It is important that you use only validated miRNA-mRNA interactions. There are databases of miRNA-mRNA interactions where the distinction between validated and predicted is made. So, use miRanda or Pictair or some other favorite miRNA database - or a combination of these - and select the validated interactions. Then, go onto Madhan's suggestion for teh pathway analysis.
Expression data. There is still not so much of these data for microRNAs as many would wish. An important paper has just been released on expression profiles of 863 microRNAs from 454 analyzed blood samples from individuals with lung cancer, prostate cancer, pancreatic ductal adenocarcinoma, melanoma, ovarian cancer, gastric tumors, Wilms tumor, pancreatic tumors, multiple sclerosis, chronic obstructive pulmonary disease (COPD), sarcoidosis, periodontitis, pancreatitis or acute myocardial infarction and from unaffected individuals (controls) (Keller, Meese et al 2011 Nature Methods, in press). While most would advocate that the microRNA and its target mRNA be co-expressed by cell type and by time, that may not necessarily be required. The HDL-cholesterol particle has been shown to transport microRNAs (Vickers, Remaley et al 2011 Nature Cell Biol 13:423-433) to it target tissues (those that take up HDL-C) and this may be a mechanism by which a microRNA can act at a distance, like a hormone.

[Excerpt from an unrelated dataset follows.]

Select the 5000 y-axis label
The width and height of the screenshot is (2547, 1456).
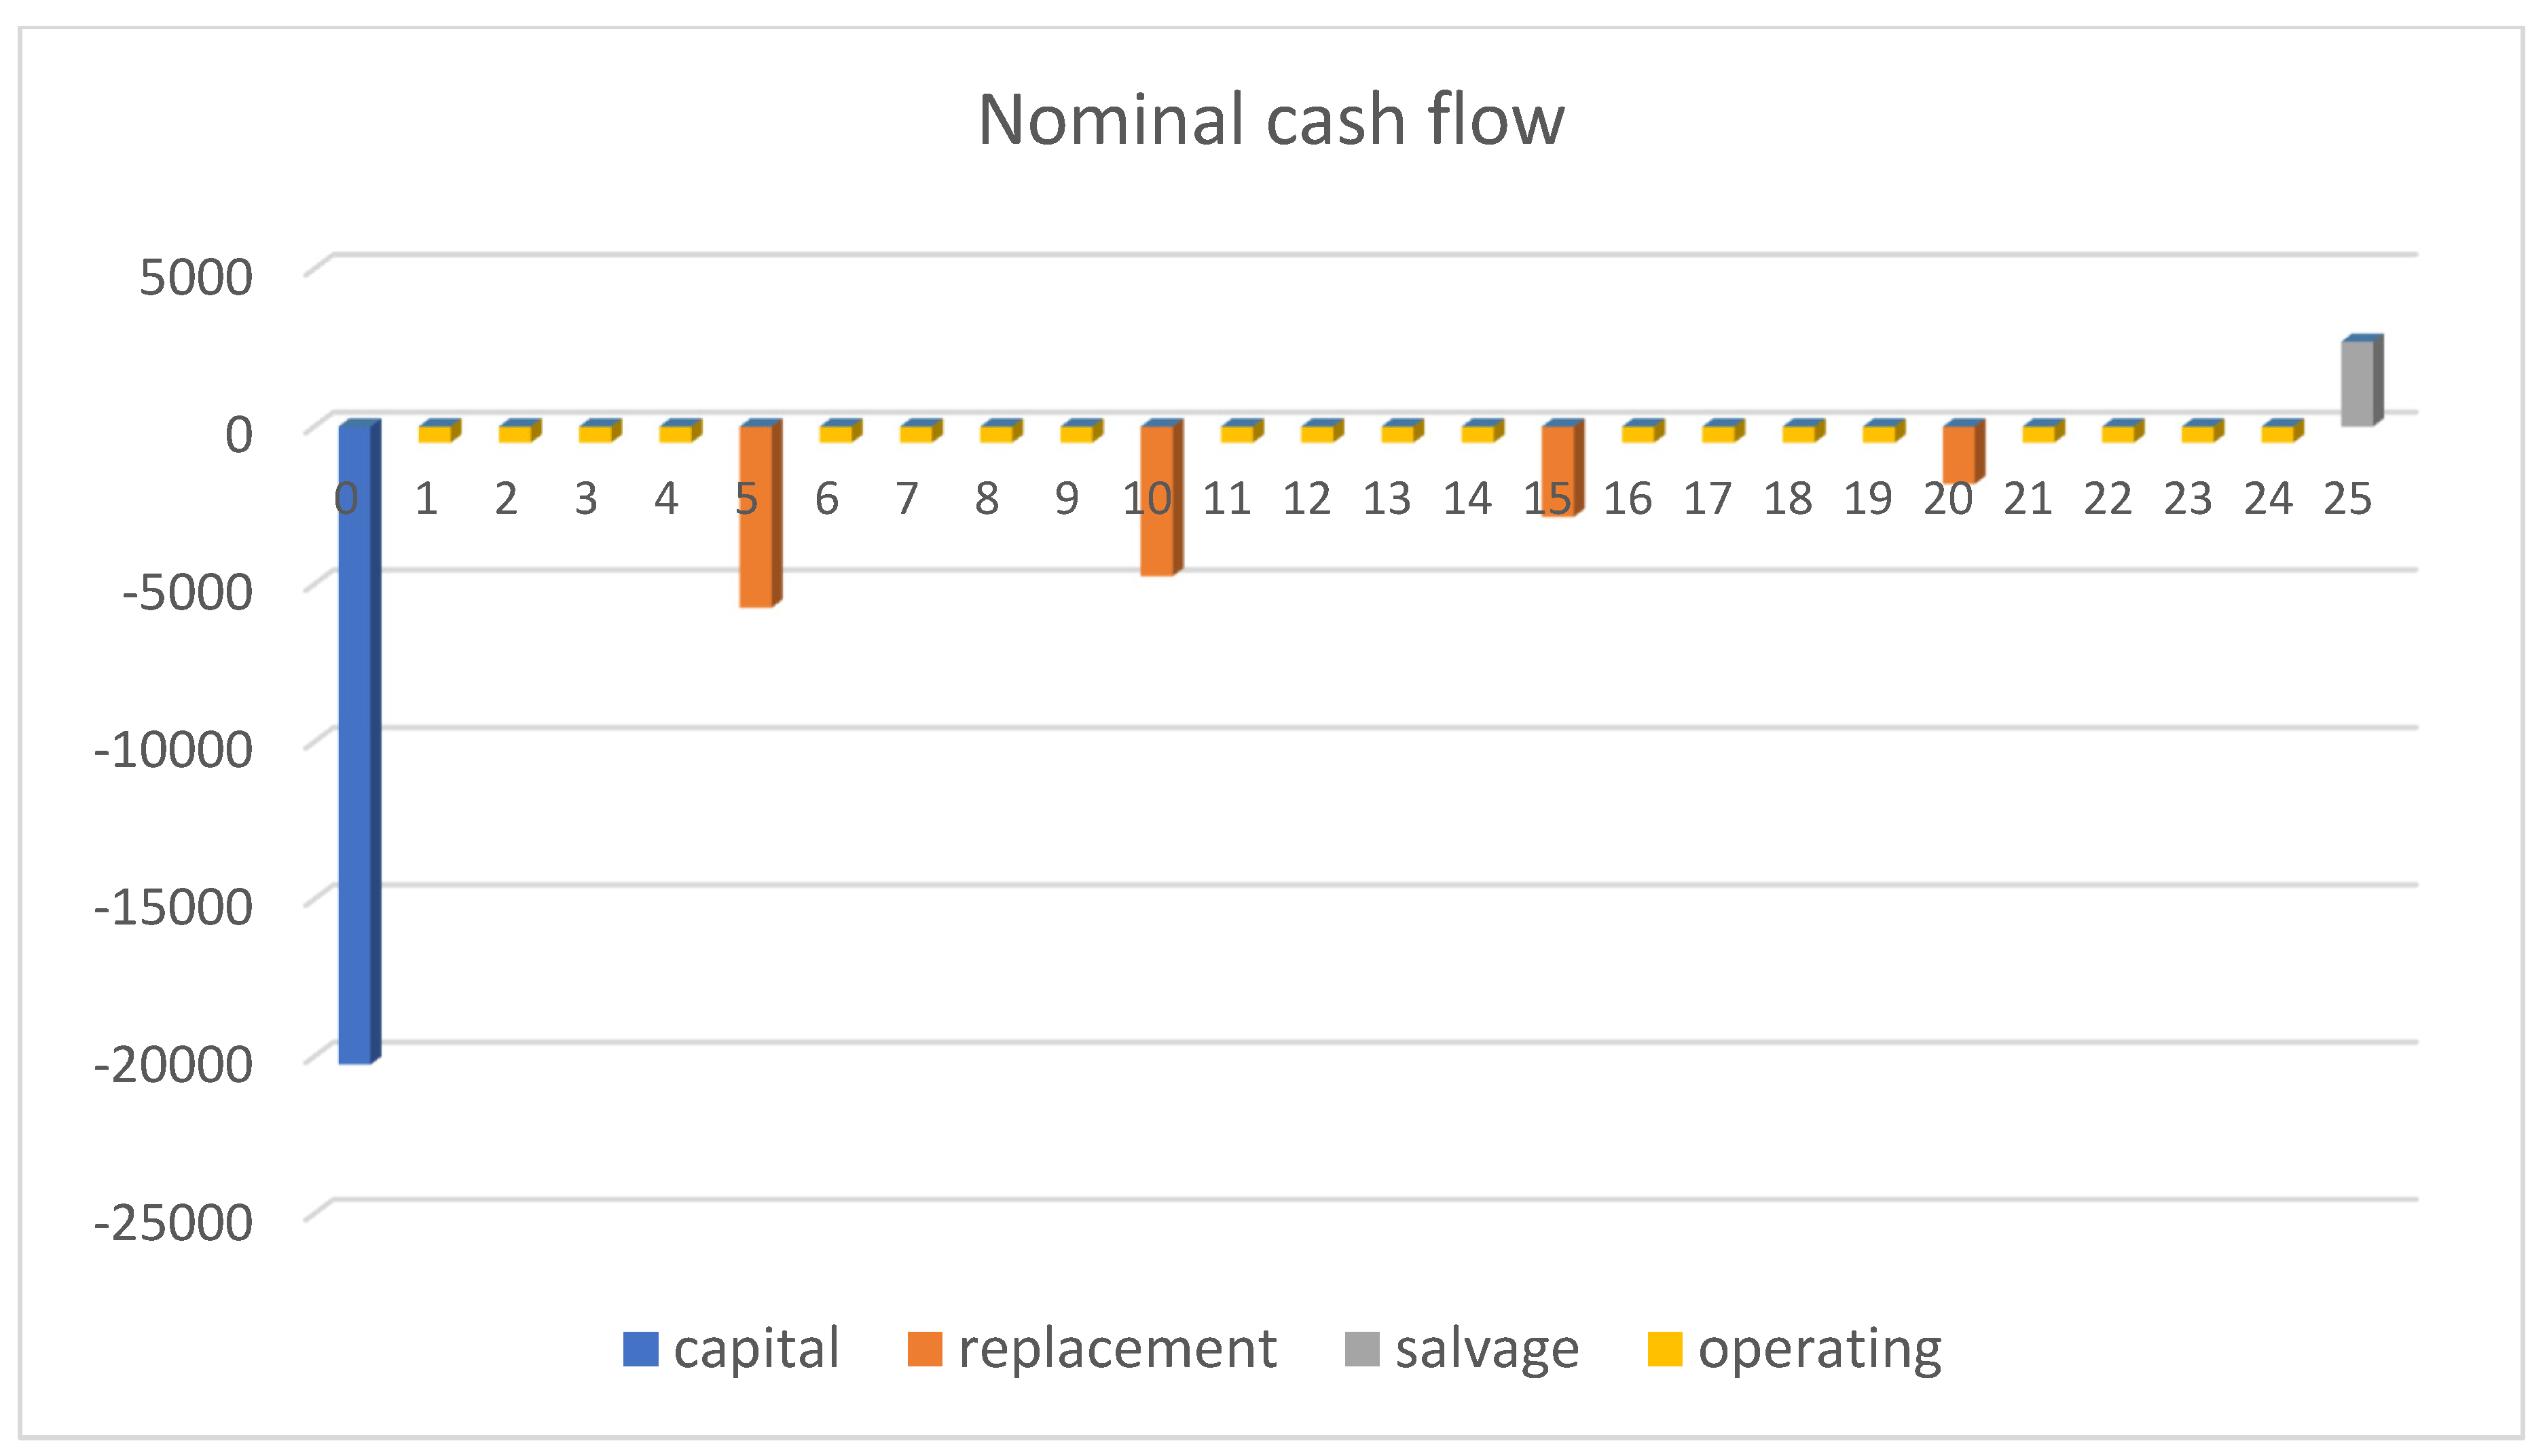pyautogui.click(x=196, y=277)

Of course, you can scan GEO (NCBI) or ArrayExpress for microRNA expression sets - the 863 microRNAs mentioned above are in GEO. But it may be difficult to acquire from a public repository data taken under the precise conditions your research requires.
The second tool you mentioned still need the expression profile as the validation.The pathway level analysis however just get the enriched pathway for the predicted target genes. And I don't this method can provide a preciser prediction result for the miRNA-mRNA interactions.